Most authorities agree that a sound law firm business plan should adequately address the following broad areas:
Overview of the law firm
This section covers the basics of your law firm — company name, branding information, practice area(s), legal structure, leadership roles, and so on. The idea here is to establish the firm's identity, as well as its aspirations. This means including other important information like the mission statement, vision statement, and any other important philosophies that guide the firm. These info are usually included in the executive summary.
This section is all about defining your potential clients (demographics, needs, and motivations) so you know the best way to reach them. Understanding who your prospective clients are makes the rest of your planning much easier.
For example, if your main practice area is in real estate law, then your target market will comprise individuals and organizations that dabble in real estate. Now you’ll need to figure out the best way to reach this target market. It’s also important to know how to position your client service to stand out in such a crowded marketplace.
Every marketing plan should begin with an in-depth analysis of your industry. You already know that having a sound marketing strategy is non-negotiable, but in order to actually put one together, your market research must be on point.
This section should also cover the latest business trends affecting the industry and how they can impact your firm’s bottom line.
No matter what form of legal service you offer, you can expect that there will be competition. This section is about identifying your major competitors and outlining how you intend to make your law practice stand out from theirs. For example, you could offer a slightly lower pricing structure for your services for the time being until you start to have a regular stream of clients.
You need to know what kind of tactics to employ, what marketing channels to focus on, what kind of content to publish, and so on. For example, if you’re planning to do social media marketing (you definitely should), then obviously you’ll need to figure out how to do marketing on relevant platforms like Linkedin, Twitter, and Reddit.
On the other hand, if you already have a few regular clients, you could ask them for referrals. Because of the nature of the industry, word-of-mouth referrals for law firms are a very potent marketing tool.
This is one section that will receive a lot of scrutiny, especially from prospective financiers and potential partners. Your financial plan must be thorough and include details on not just how you intend to make money, but also how much you intend to spend over a given period. This means accounting for the firm’s fixed and variable costs, profit margins, monthly overheads, assets and liabilities, 12-month profit and loss financial projection, and so on.
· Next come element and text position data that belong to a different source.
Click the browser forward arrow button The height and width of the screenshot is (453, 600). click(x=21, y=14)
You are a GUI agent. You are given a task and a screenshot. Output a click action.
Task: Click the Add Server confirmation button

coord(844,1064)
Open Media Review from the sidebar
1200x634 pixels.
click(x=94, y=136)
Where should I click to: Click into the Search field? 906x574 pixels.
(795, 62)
This section focuses on addressing key operational issues regarding your law firm. Things like office location, lease, equipment purchases, and IT upgrades are important considerations. By addressing them in the business plan, you can better organize your priorities and avoid wasting resources on stuff that doesn't really matter.
Our best tips for nailing a successful business proposal
Now that you have an idea of the most important sections to cover in your business plan, it’s time to draft the document. Here are some helpful tips to get you through to completion:
1. Get the format right
The prevailing standard for the business plan format goes like this:
Table of contents — Your business plan is a formal document and so deserves a well-structured table of contents. You don't have to go overboard with the layout. Just make sure people know where to find what on the document.
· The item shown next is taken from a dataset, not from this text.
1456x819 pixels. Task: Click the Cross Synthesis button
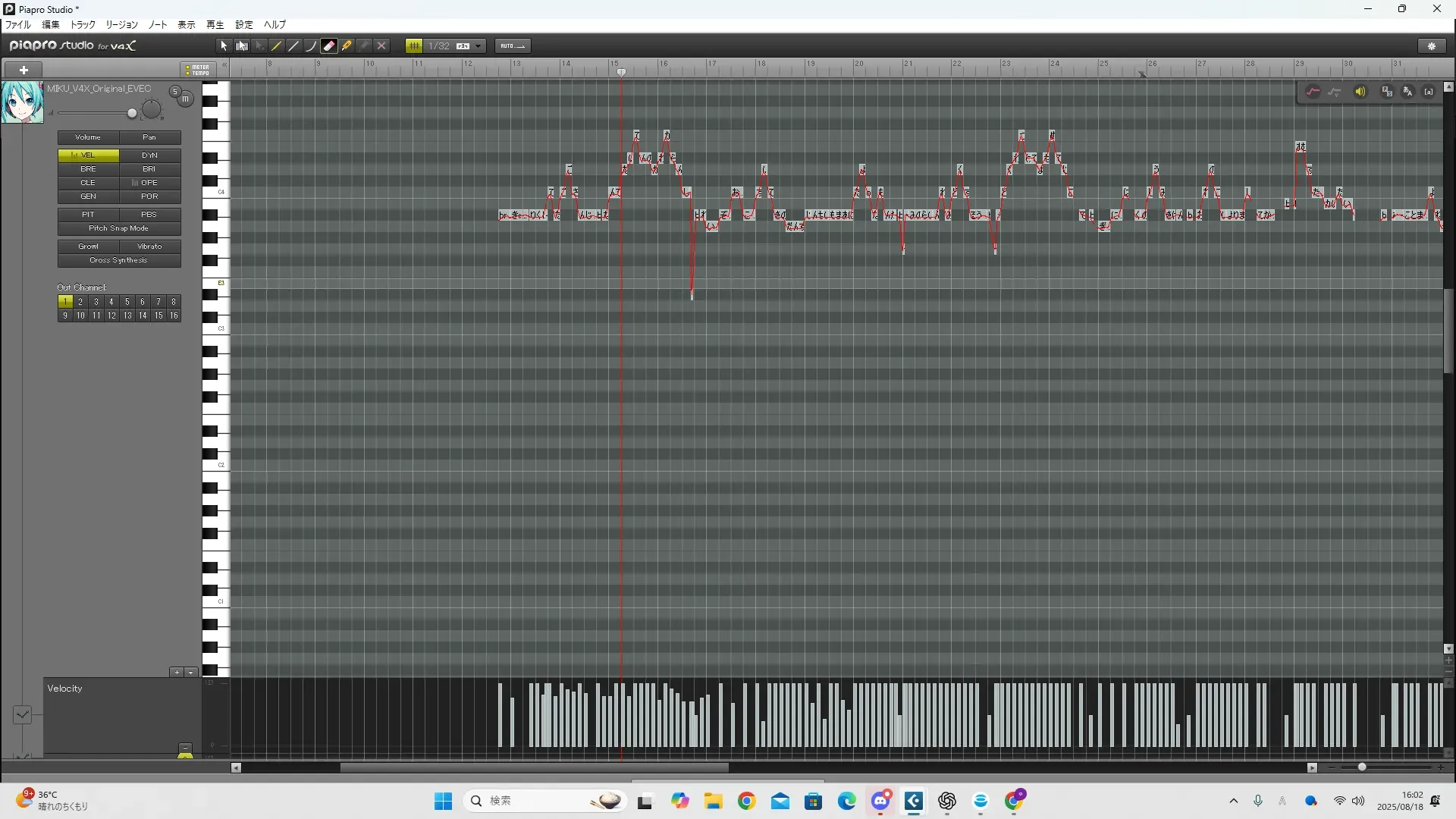point(119,260)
- Executive Summary — This one-pager is a high-level overview of what your business plan is about. The typical law firm business plan covers a lot of information, so it’s important to not fixate on a certain aspect over others. Keep things simple, yet informative. One thing you can do is to write the executive summary last. This way, you would have broken down all the main points in the document and it’s, therefore, simpler to summarize them.
- Firm description — This is a company summary of your law firm. The aim here is to provide important details about your law practice — type of legal service offered, core values, history, legal structure, law firm office location, unique selling proposition, etc.
- Strategy — This is where you detail your various analyses and strategic plans for your law firm. Basically, this section should outline your vision for your practice and a detailed breakdown of how you will actualize it. Context is vital here and your strategy must be practical. It should take into account current market trends as well as forecasts.
- Financial projections — Though it’s part of your overall strategy, this deserves special mention because of its importance. You might even need to hire a finance expert to break down the figures as this section is often a struggle between under and over projecting.
- Marketing plan — Another section worth highlighting separately, the marketing plan should suitably demonstrate how you intend to attract potential clients to your law firm. You should have a detailed market analysis for each specialty that you offer, as well as a breakdown of market trends that can influence demand.
2. Clearly explain your ‘why’
Your business plan is a roadmap for how your business will operate and be profitable, but it should also communicate why you’re going into that business. Anyone reading this document should immediately grasp your passion for the practice.
And remember that because you’ll need to update your business plan from time to time, your immediate ‘why’ can also change over time. For example, a lawyer nearing retirement may want the business plan to delve deeper into the long-term viability of the practice along with plans for a smooth succession.
3. Don’t exaggerate, but don’t understate either
You know your strengths and weaknesses. Craft your business plan around them. What processes can amplify your strengths and what personnel or tools can negate your weaknesses? It’s easy to overestimate one’s potential and before you know it you’re up to the ears in unfinished projects and processes while also trying to successfully run the business.
That being said, it’s important that you don't understate your capabilities either. Don't let the fear of overshooting your genuine potential keep you from doing all you can do and being all you can be. The more stuff you can get out of the way in the startup stage, the faster your law firm will grow.
4. Address potential issues upfront
It’s very likely that the people reading your business plan are industry experts and have already seen their fair share of business plans in the past. Therefore, they already know what potential may arise based on the strategy described in the business plan.
If you want more than a nonchalant glance over at your business plan, you must be able to think ahead. What comes next once I set up this law firm? What are some issues that pose a threat to your plans? How do you intend to tackle them?
Even if you’re not writing the business plan for the benefit of outside readers, having answers to these questions will go a long way in helping you scale your business quickly and steer clear of avoidable issues.
How long should my law firm business plan be?
This will mostly depend on the size of your law firm and the primary purpose of the business plan. For example, if you’re using the business plan as part of the supporting documents required for enlisting investor funding, it must be concise while also fully covering various technical details.
In any case, the length of your business plan document should be as simple or as comprehensive as you need it to be. However, remember that the more you put into it, the more useful it will be in the long term because you’ve laid out a clear strategy to follow.
With that said, no one really wants to read through a massive document, let alone write one. That’s why it’s a good idea to peg the document to a reasonable length. At the very most, 15 to 20 pages. As long as you have dutifully covered all the territory you need to, aim to keep it short.
How often should I review my law firm business plan?
Again, there’s no standard answer here. However, your business plan should fall among the categories of working documents. That means you should be able to refer to it from time to time and make revisions as your business situation changes.
Now the actual interval is something you’ll have to decide for yourself. Whether it’s once a year or once every quarter, you’ll need to take a cold hard look at your current situation and measure how it aligns with your business plan and reflects its intended future direction. Outlooks change, new opportunities arise, unforeseeable issues set in — revise your business plan accordingly.
To make things easier, you could save your business plan into a template so you can make any needed changes without having to go through a lengthy document filing and storing process. Save a copy of the original business plan. This will serve as your template base. Every sample business plan is then built on that.
Truth be told, writing a business plan can be quite cumbersome, especially if you’re juggling work and other important concerns. Between crafting the perfect message and working out the structure, the process can often stretch out far longer than you might have anticipated. Nevertheless, this is something you’ll need to get done if you hope to own a successful law firm.
Now you know how to do it, so what are you waiting for?